:: SELECTED EXCERPT ::

Foot-in-Mouth Disease

The World Organization for Animal Health recently certified Britain to be rid of the foot-and-mouth disease that had devastated the British meat industry. Unfortunately, the certification applied only to agriculture and not to the infestation of foot-and-mouth disease in the British media. The British press, especially the tabloid press, has deliberately distorted the nature of the detention a few hundred al Qaeda and Taliban from Afghanistan at Camp X-Ray in Guantanamo, Cuba. They have selectively presented information and suggested that Americans may be using torture against the detainees.

Much of this began with a Defense Department photograph showing detainees kneeling and shackled right before they were placed in cells. The photograph suggested to those predisposed to believe the worst that the United States was deliberately humiliating and mistreating detainees. We were reminded that the use of legirons harks back the days of American slavery. It turns out that additional restraints are used when the detainees are moved, not while they are in their cells. To not use these additional restraints with these dangerous detainees, in the words of Secretary of Defense Donald Rumsfeld, would be “stupid.”

The Mirror provides an obvious example of such deliberate distortion. They ran a headline “Vietnam War Hero Condemns Camp X-Ray.” The veteran in question, Col. James Hughes, had once been captured and paraded around by the Viet Cong. If you read the quotations from Col. Hughes, you see someone unwilling to make any accusation, because unlike the British press, he doesn’t pretend to be informed. The worst he could say was that, “I just hope that they are not being treated like animals… I am enormously concerned about the welfare of anyone who’s being held in captivity.” The statement is an eloquent expression of generalized concern by a former victim of brutality, not any a specific condemnation of US actions as stated by the headline.

Much of the furor has died down and explanations about Camp X-Ray have been provided. The International Red Cross has visited and British officials and a US Congressional delegation have not found mistreatment of the detainees.

The real question is why the British press was so apparently anxious to accuse the United States of brutality, why even members of the British Parliament rushed to judgment. When thousands of Americans were killed in the September 11 attacks, almost all Europeans truly felt anguish at the loss of life. However, there was a small minority, irritated by the United States as the only superpower, smug in the realization that perhaps the United States had got its comeuppance. So long as Americans are victims, so long as Americans are being pulled from ruble, Europeans are sympathetic. When the United States exercises its right of response, some of the European Left gets squeamish and accusatory.

:::
:: DATA UNDER STUDY ::

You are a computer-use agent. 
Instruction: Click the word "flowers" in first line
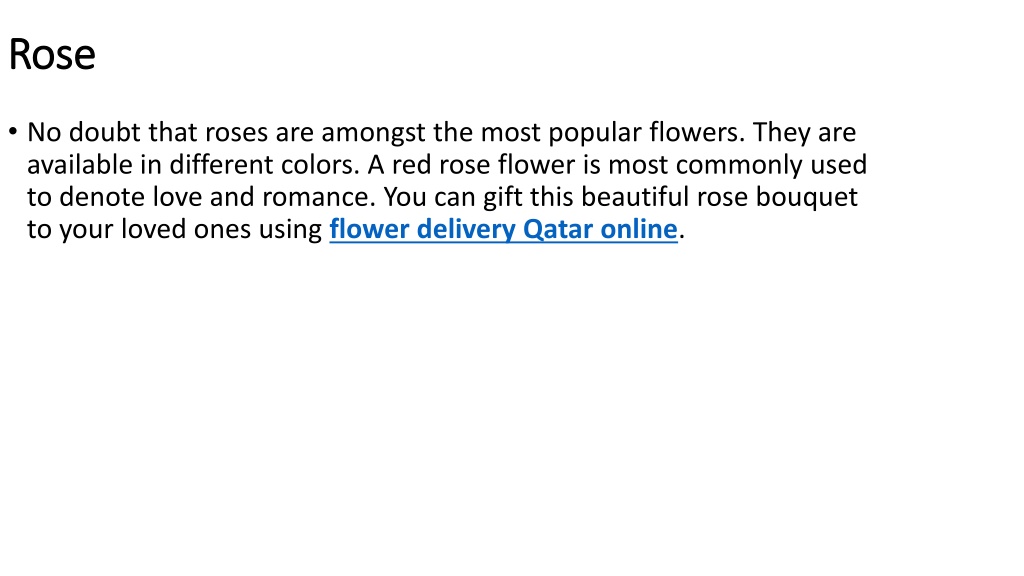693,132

:::
:: DATA UNDER STUDY ::

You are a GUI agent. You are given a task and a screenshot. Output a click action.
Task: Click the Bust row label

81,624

:::

> _YOUR OBJECTIVE_
In the article on British press coverage of Camp X-Ray, which newspaper ran the headline "Vietnam War Hero Condemns Camp X-Ray"?

> _EXERCISE SOLUTION_
The Mirror